System Design · Building Blocks · Replication & Sharding

Replication & Sharding

Scaling databases horizontally through data distribution.

01
Chapter One

What Replication and Sharding Are

Two Different Problems, Two Different Tools

When a single database can no longer keep up — reads, writes, or storage — engineers reach for two techniques that look similar from a distance and behave nothing alike up close. Replication makes copies of the same data on multiple machines. Sharding splits the data itself, so different machines hold different rows. They solve different problems, scale different bottlenecks, and have completely different operational profiles. Most teams need replication long before they need sharding, and the ones who jump straight to sharding usually regret it.

📋

Replication — Many Copies of Everything

What it does: every node holds a full copy of the data.

Solves: read scaling (route reads across replicas), high availability (failover when primary dies), geographic latency (replicas in user regions).

Does not solve: write scaling, storage limits.

Analogy: photocopying a book and putting copies in every branch library.

✂️

Sharding — Split the Data Itself

What it does: partition the data so different nodes hold different rows (e.g. users A–M on shard 1, N–Z on shard 2).

Solves: write scaling, storage capacity, single-table size limits.

Does not solve: high availability (each shard is still its own SPOF unless replicated).

Analogy: splitting an encyclopedia — volume A–M in one library, N–Z in another.
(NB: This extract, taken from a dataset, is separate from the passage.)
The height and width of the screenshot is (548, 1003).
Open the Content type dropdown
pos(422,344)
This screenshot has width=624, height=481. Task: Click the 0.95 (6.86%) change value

Replication vs Sharding — The Same Data, Two Different Treatments
Replication same data on every node Node 1 A–Z all rows Node 2 A–Z all rows Node 3 A–Z all rows ✓ scales reads ✓ HA / failover ✓ geo latency ✗ doesn't scale writes ✗ doesn't add capacity storage = 3× data size Sharding different rows on different nodes Shard 1 A–H ~33% rows Shard 2 I–P ~33% rows Shard 3 Q–Z ~33% rows ✓ scales writes ✓ scales storage ✓ smaller per-node working set ✗ cross-shard queries painful ✗ resharding is hard storage = 1× data size

Replication is mostly free. Sharding is mostly painful. The vast majority of systems need replication; only a small fraction genuinely need sharding. Production systems that combine both — sharded data with each shard replicated — pay the operational cost of both, but get write scaling and high availability.

📋 Chapter 1 — Summary
  • Replication = copies: scales reads, enables failover, reduces geographic latency.
  • Sharding = partitions: scales writes and storage by splitting data across nodes.
  • Replication does not scale writes; sharding does not provide HA on its own.
  • Production systems at scale combine both: sharded data, each shard replicated.
02
Chapter Two

How They Work Internally

Leader-Follower Replication — The Default Model

The replication architecture you will encounter 90% of the time is leader-follower (also called primary-replica). One node is the leader; it accepts all writes. Followers receive a stream of changes from the leader — usually the WAL (write-ahead log) — and apply them in order. Reads can go to any node; writes must go to the leader. The leader-follower model is simple, well-understood, and supported natively by every mainstream database.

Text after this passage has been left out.